Officials from Bollinger Shipyards LLC, Lockport, La., joined senior U.S. Navy brass pier side at Bollinger Houma to christen the USNS Navajo (T-ATS 6), the lead ship of the Navy’s new Navajo-class of towing, salvage and rescue (T-ATS) ships. 

The Navajo-class is a series of towing, salvage and rescue ships (T-ATS) being constructed for the U.S. Navy. The Navajo-class is a multi-mission common hull platform that will be deployed to support a range of missions such as towing, rescue, salvage, humanitarian assistance, oil spill response and wide-area search and surveillance operations. The vessels will replace the existing Powhatan-class T-ATF fleet ocean tugs and Safeguard-class T-ARS rescue and salvage ships operated by Military Sealift Command.

Laid down in October 2019 and launched in May 2023, the Navajo is the first of nine planned Navajo-class T-ATS. In addition to the USNS Navajo (T-ATS 6), Bollinger is also constructing Cherokee Nation (T-ATS 7) and Saginaw Ojibwe Anishinabek (T-ATS 8) and is under contract for Lenni Lenape (T-ATS 9) and Muscogee Creek Nation (T-ATS 10).

“This isn’t just any ship; it's the first of its kind. This is a Bollinger-built Navajo-class Towing, Salvage, and Rescue Ship manufactured to the highest level of craftsmanship and quality,” Ben Bordelon, president and CEO of Bollinger Shipyards, said during his christening remarks. “Every weld, every beam, every system on this ship was crafted with the thought of the warriors that inspired its name. It is an honor beyond words for Bollinger to partner with the Navy. The trust bestowed upon us to construct a new class of vessel is both a responsibility and a privilege that we hold dear.”

The new Navajo class of U.S. Navy towing, salvage and rescue ships is named in recognition of the tribe and the Diné people, and their many contributions to the U.S. military and the country’s defense. While most Americans are familiar with the famed Navajo Code Talkers, the Diné people have answered our Nation’s call and served our armed forces with honor and valor in nearly every major conflict since the birth of our nation.

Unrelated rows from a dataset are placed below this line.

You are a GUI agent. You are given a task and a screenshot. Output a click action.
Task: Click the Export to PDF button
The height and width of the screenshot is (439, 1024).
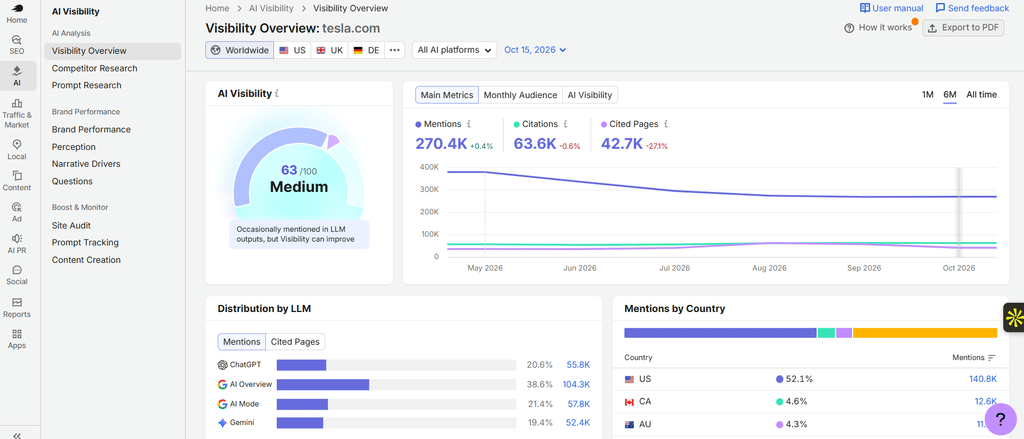pos(963,28)
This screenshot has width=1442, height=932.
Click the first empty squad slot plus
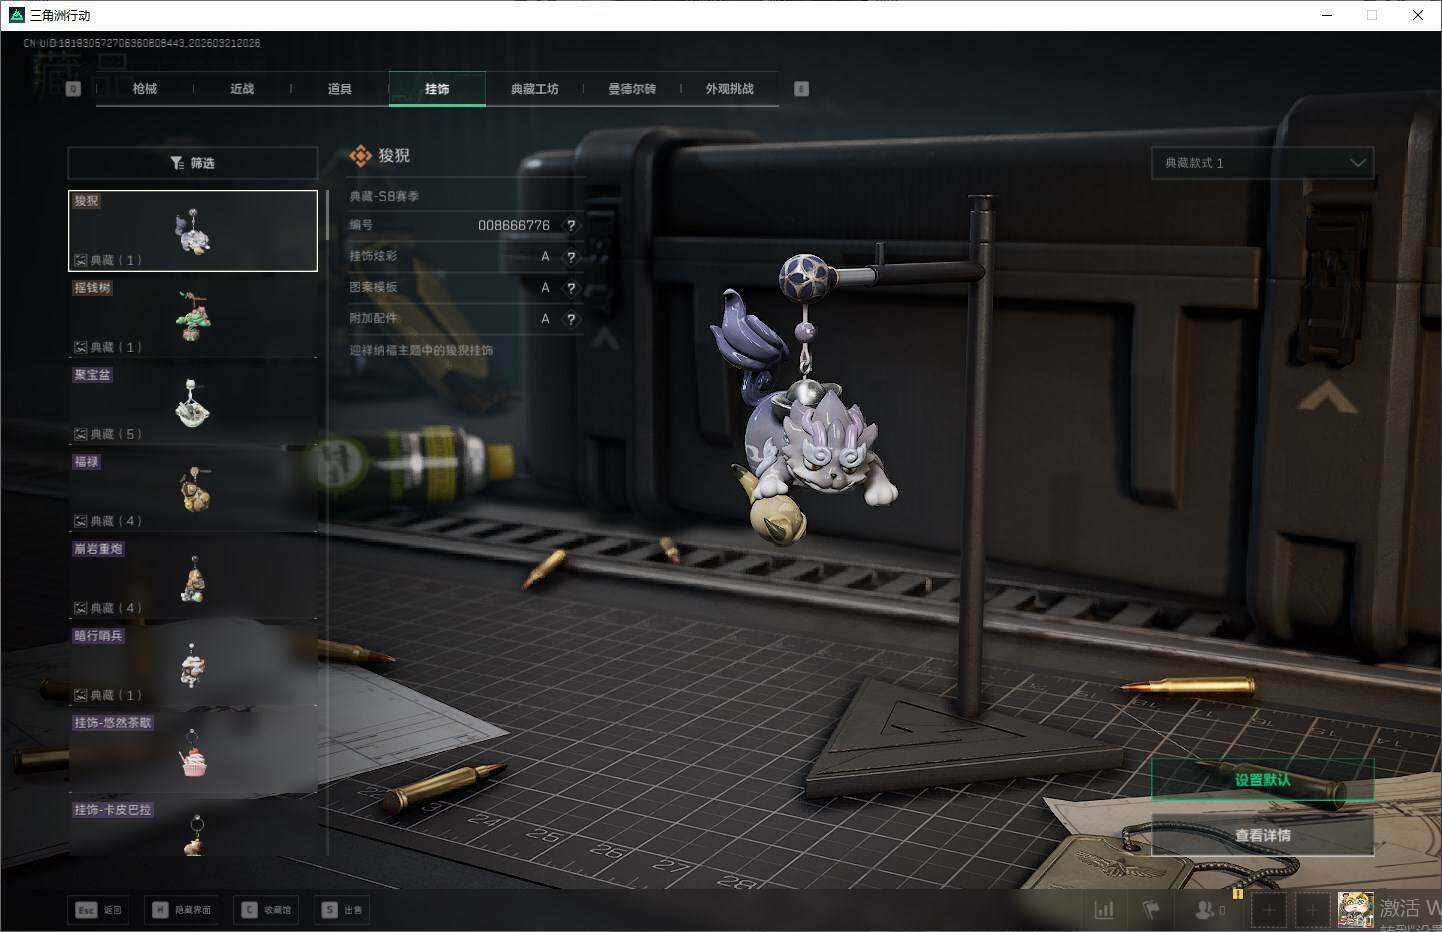[1269, 910]
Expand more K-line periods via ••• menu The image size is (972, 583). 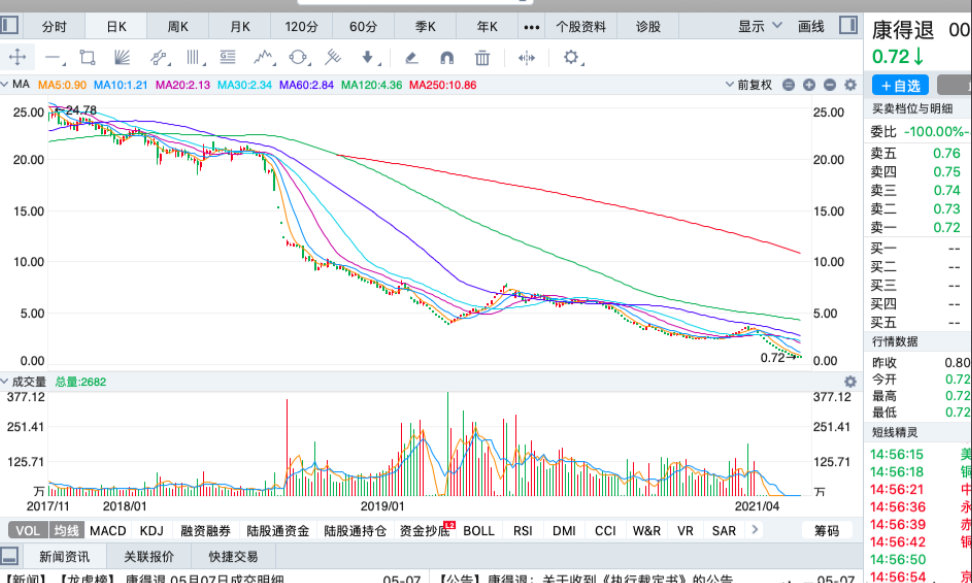[531, 27]
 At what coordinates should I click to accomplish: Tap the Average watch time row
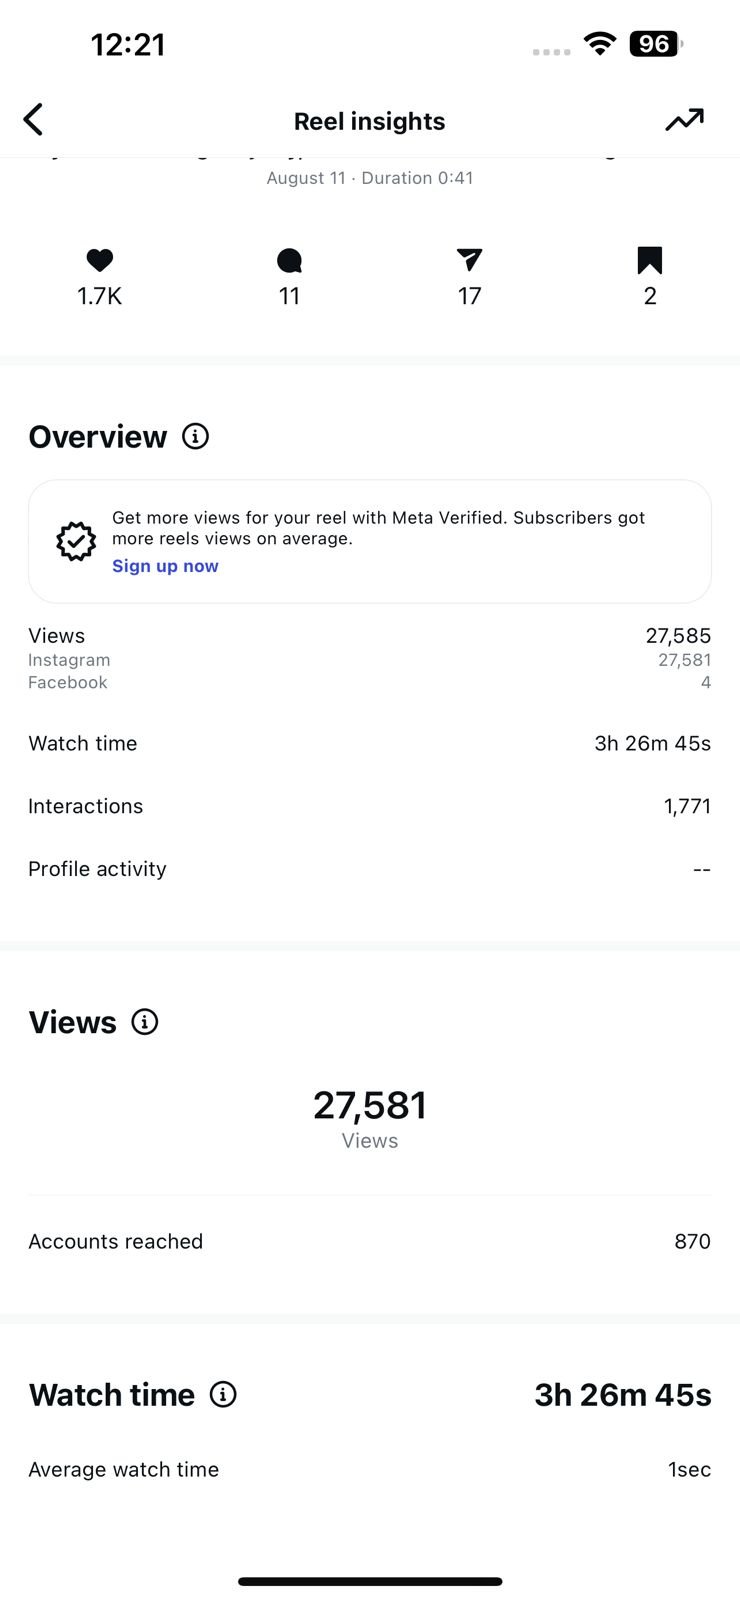click(x=369, y=1469)
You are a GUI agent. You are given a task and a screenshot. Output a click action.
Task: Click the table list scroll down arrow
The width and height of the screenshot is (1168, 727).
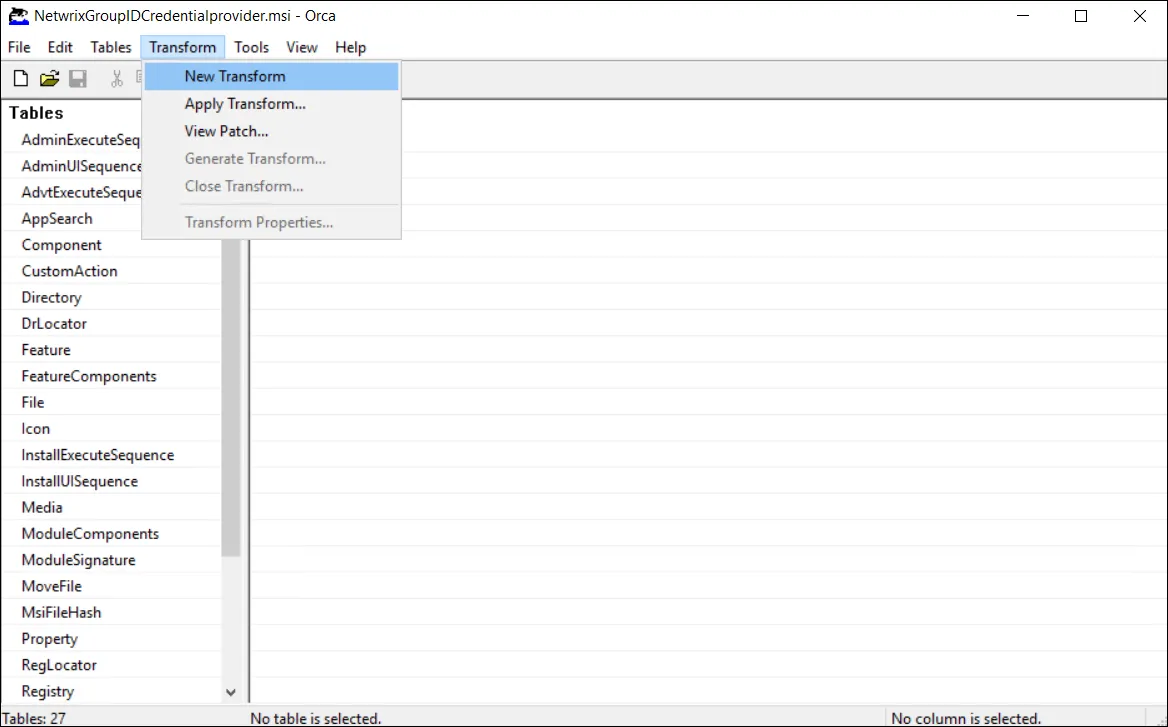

“This ceremony signifies more than the unveiling of a new class of towing, salvage and rescue vessels. It is an homage to the Navajo people’s rich military legacy,” said Justin Ahasteen, executive director of the Navajo Nation’s Washington Office. “Navajo warriors throughout history have tirelessly shielded our nation. From the legendary Navajo Code Talkers of World War II to the brave Navajo men and women serving today, our nation embodies the spirit of warrior protectors and defenders.”

The Navajo class provides ocean-going tug, salvage, and rescue capabilities to support fleet operations. T-ATS replaces and fulfills the capabilities that were previously provided by the Powhatan-class Fleet Ocean Tug (T-ATF 166) and Safeguard-class Rescue and Salvage Ships (T-ARS 50) class ships.

“This class of ship is critical to ensure our sailors and mariners receive critical, timely support and stay forward around the globe defending our interests,” said Vice Adm. Craig Clapperton, commander, fleet, cyber command and commander, tenth fleet. “And they will sail wherever international law allows and operate right to the edge of controversy to ensure a free global common for all. These multipurpose ships also stand ready to respond quickly in the event a disaster strikes, providing critical humanitarian assistance, firefighting support, and spill response. A special capability that few can provide.”

Arlando Teller, assistant secretary for Tribal Affairs, U.S. Department of Transportation, was the keynote speaker and joined ship sponsor Jocelyn Billy as she broke a ceremonial bottle of sparkling wine across the bow of the USNS Navajo.